- Born: Tsokye Tsomo Karchung August 20, 1984 (age 41) Thimphu, Bhutan
- Occupations: Model, Actress
- Height: 1.73 m (5 ft 8 in)
- Beauty pageant titleholder
- Title: Miss Bhutan 2008;
- Years active: 2008–present
- Hair color: Black
- Eye color: Brown
- Major competitions: Miss Bhutan 2008 (winner); Miss Earth 2008 (Unplaced);

= Tsokye Tsomo Karchung =

Tsokye Tsomo Karchung (born August 20, 1984) is a Bhutanese actress and beauty pageant title holder who won Miss Bhutan 2008 and competed in Miss Earth 2008. She is also the first Bhutanese woman to be crowned as Miss Bhutan.

As an actress, she acted in many Bhutanese films including 'My Teacher, My World, Wai Lama Kencho and Meto Pema .
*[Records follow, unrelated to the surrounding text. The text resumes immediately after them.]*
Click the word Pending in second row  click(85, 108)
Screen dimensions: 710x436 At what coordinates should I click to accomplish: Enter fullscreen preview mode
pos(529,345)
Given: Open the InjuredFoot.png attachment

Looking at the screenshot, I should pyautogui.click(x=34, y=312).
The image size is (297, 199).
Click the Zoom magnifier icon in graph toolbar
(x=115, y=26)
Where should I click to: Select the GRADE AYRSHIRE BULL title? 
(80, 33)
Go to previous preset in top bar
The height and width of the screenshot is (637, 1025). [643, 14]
Tsokye made her debut with the movie, 'Sem Gawai Tasha' which was a big success. Movie critics praised her performance and was well received by the masses. For the movie, she won the Best debutant female award in 2012. This was followed by many successful movies such as Sharchogpa Zamin, Shhh... Galuya Malap, Miss Kota and Drukpa Kuenley.
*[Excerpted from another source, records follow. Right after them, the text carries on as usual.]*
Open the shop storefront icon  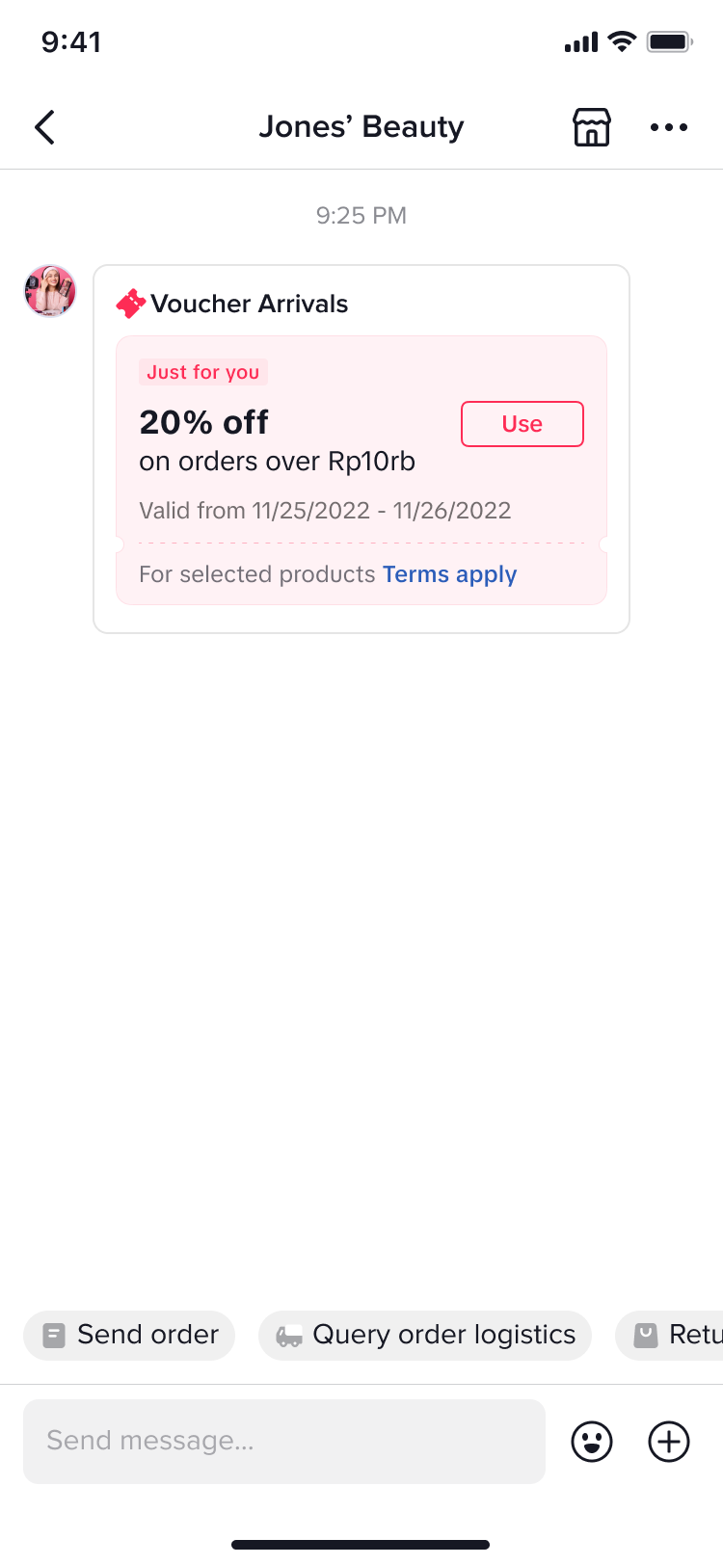[592, 127]
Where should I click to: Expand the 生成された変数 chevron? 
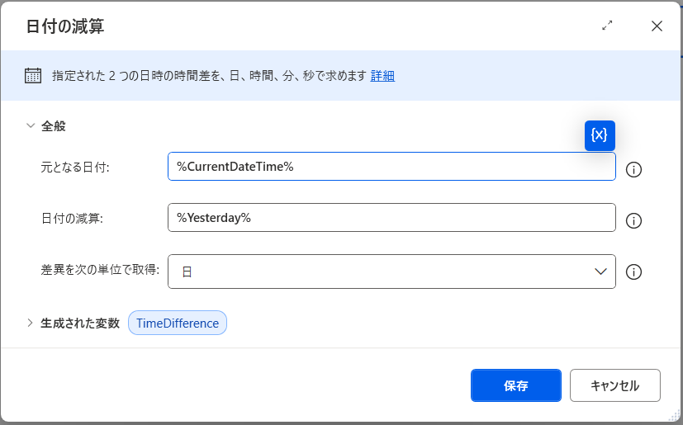point(31,323)
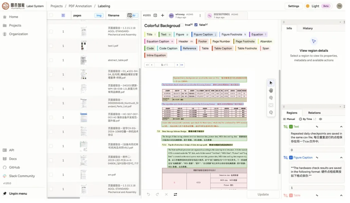The image size is (350, 203).
Task: Open whxway annotation options menu
Action: pyautogui.click(x=200, y=16)
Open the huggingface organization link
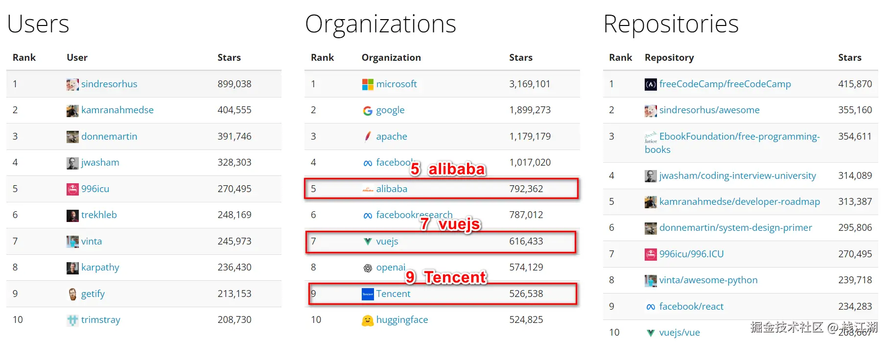This screenshot has width=888, height=344. (402, 320)
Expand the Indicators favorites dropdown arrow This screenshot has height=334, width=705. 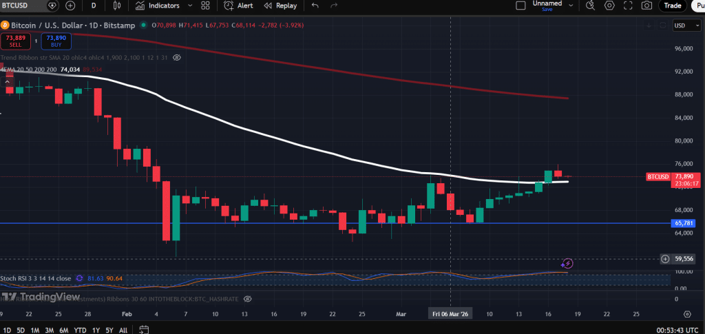(x=189, y=6)
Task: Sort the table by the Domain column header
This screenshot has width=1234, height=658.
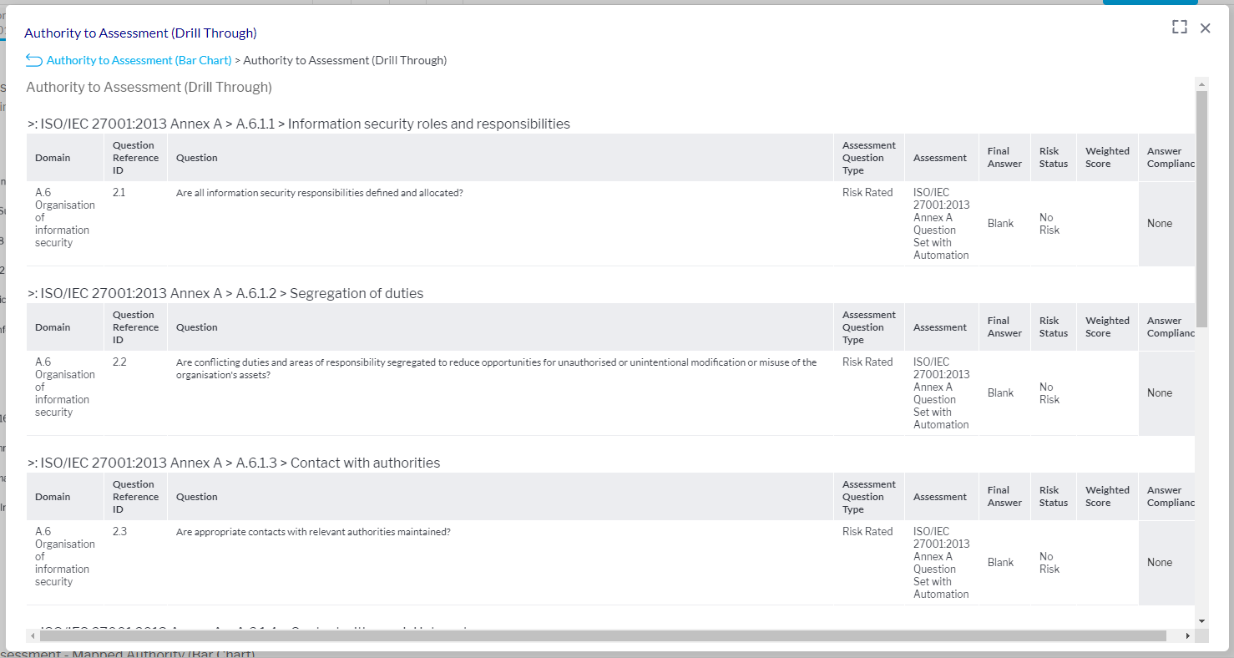Action: click(x=53, y=157)
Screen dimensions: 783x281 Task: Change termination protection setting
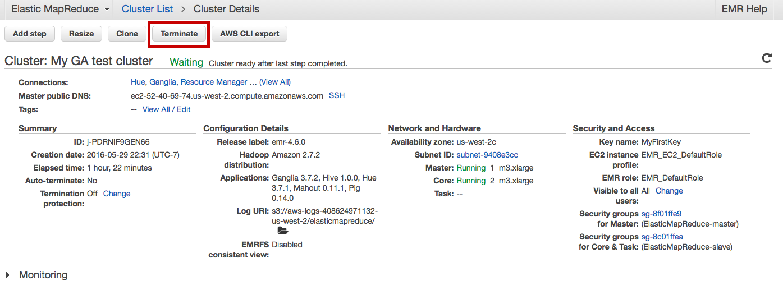[117, 194]
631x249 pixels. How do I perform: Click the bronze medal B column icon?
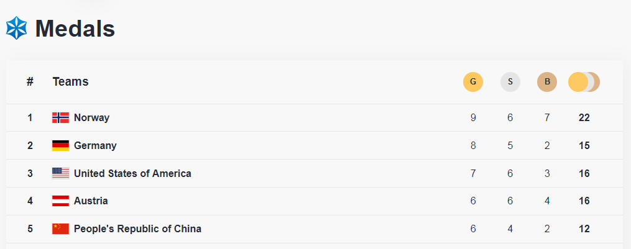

Tsokye holds the record of winning National Fimfare Awards in the category of best actress for four consistent years. In 2016, she won the award for the movie Wai Lama Kencho, one of her own production. She is an active public figure and has become a role model for Bhutanese girls.
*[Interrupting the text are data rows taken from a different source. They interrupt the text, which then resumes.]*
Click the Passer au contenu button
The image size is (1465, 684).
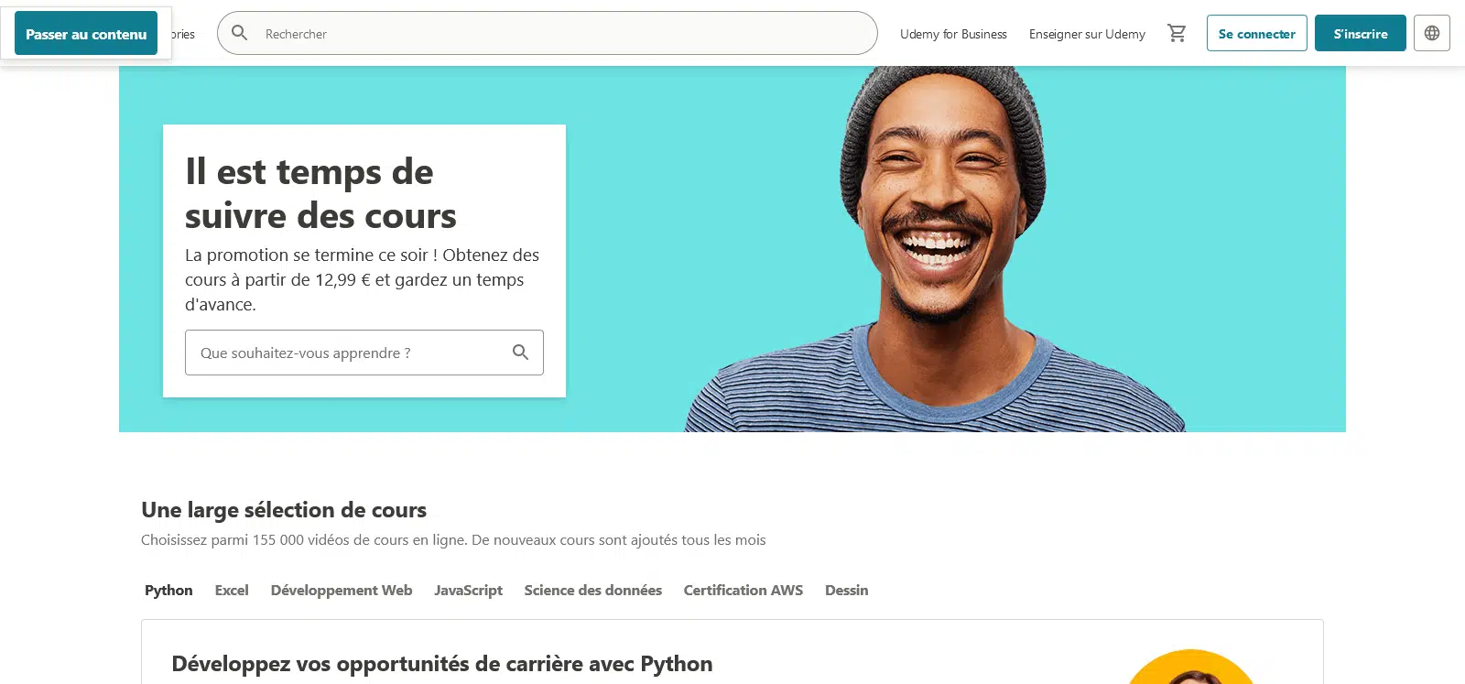(86, 34)
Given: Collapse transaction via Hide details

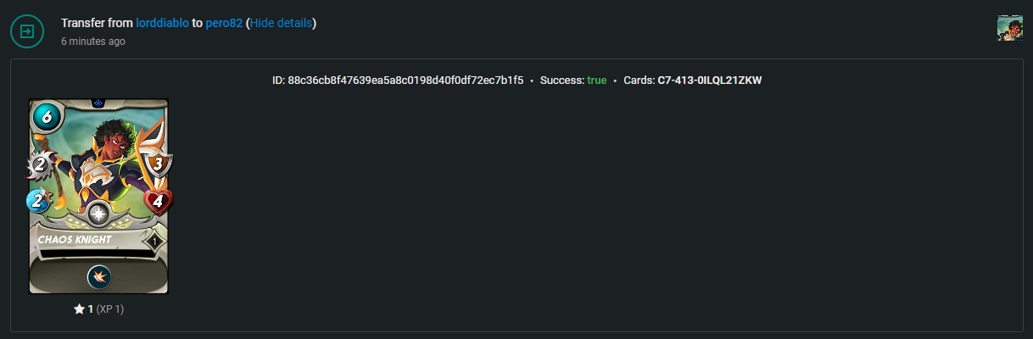Looking at the screenshot, I should tap(281, 23).
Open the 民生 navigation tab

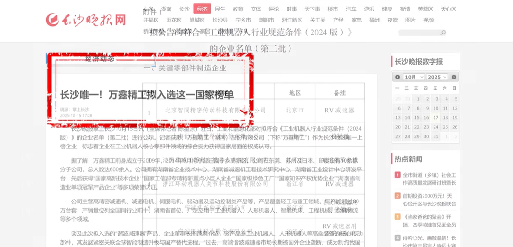coord(220,9)
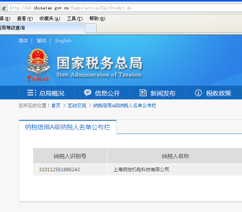Open the 帮助(H) help menu
The height and width of the screenshot is (212, 242).
(x=97, y=18)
Tsokye's latest movie, Thrung Thrung Karmo was released in December 2016. The movie was a recipient (awarded to three top movies) of the prestigious Prime Minister's Award at the Bhutan Film Awards 2017. Tsokye was also nominated for the Best Actress Award category.

==Pageantry==
===Miss Bhutan 2008===
Karchung won Miss Bhutan 2008, beating nineteen other contestants. The win sent her to compete in Miss Earth 2008.

===Miss Earth 2008===
Karchung became the first Bhutanese representative to the Miss Earth pageant in 2008. She joined the rest of the delegates from 84 countries in Manila. She first underwent the official photo shoot and attended a cocktail dinner. The delegates then flew out to Coron, Palawan, one of the tourism wonders of the Philippines for a three-day trip and returned to Laguna, a province down south of Manila, for more environmental activities.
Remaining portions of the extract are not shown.